Total elapsed time: How long the query takes from start to finish.
Partitions scanned vs. partitions total: Indicates pruning efficiency.
Bytes spilled to remote storage: Highlights memory-related issues.

Running a diagnostic query against INFORMATION_SCHEMA.QUERY_HISTORY can help you spot queries that take over 60 seconds or show nonzero remote spillage. Comparing P50 (median) and P99 (worst-case) query durations can also help you differentiate between widespread problems and isolated anomalies. These metrics set the stage for identifying and addressing the bottlenecks discussed below.

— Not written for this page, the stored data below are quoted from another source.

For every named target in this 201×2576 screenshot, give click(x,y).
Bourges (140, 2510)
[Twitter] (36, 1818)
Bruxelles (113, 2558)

Diagnosing the Main Issues

Using these metrics, you can uncover the root causes of performance bottlenecks. Here are six common culprits:

Warehouse Contention: This happens when multiple queries compete for limited resources, leading to queuing delays.
Inefficient Pruning: If Snowflake scans nearly all micro-partitions because filters don’t align with the table’s structure, you’ll see "Partitions Scanned" matching "Partitions Total." This often signals a lack of proper clustering.
Disk Spillage: When intermediate query results exceed available memory, data spills to local SSDs or remote cloud storage. This can slow queries down by up to 10×.
Exploding Joins: Poor join logic or missing keys can cause row counts to balloon, overwhelming compute resources.

"Spilling to remote storage is often called the '#1 performance killer' because disk I/O is dramatically slower than processing in memory."
– DataCouch

Bottleneck	Key Diagnostic Indicator	Primary Solution
Warehouse Contention	High "Queued" time in Query History	Scale out with Multi-Cluster Warehouse
Inefficient Pruning	"Partitions Scanned" close to "Partitions Total"	Implement Data Clustering on large tables
Disk Spillage	Nonzero "Bytes Spilled to Remote Storage"	Optimize query memory or scale up warehouse
Exploding Joins	Massive row count jump after Join operator	Correct SQL join logic; ensure unique keys
Cache Misses	Identical queries running repeatedly	Leverage caching techniques or materialized views

Snowflake Optimization Techniques

Adjusting Warehouse Configuration

Tackling performance bottlenecks in Snowflake often requires a mix of strategies, such as those taught in data engineering and AI courses,, starting with optimizing your warehouse size. Snowflake provides two scaling options: vertical scaling (increasing warehouse size) and horizontal scaling (adding clusters). The choice depends on whether your issue lies with slow queries or high user concurrency.

Vertical scaling, such as moving from X-Small to Small or Medium, boosts CPU and memory per node, helping to reduce slowdowns caused by remote spillage. For instance, AT&T's Lead Solution Architect, Chris Goldston, used this method during the migration of their myRESULTS reporting application. The result? Improved cost efficiency while supporting 115,000 users.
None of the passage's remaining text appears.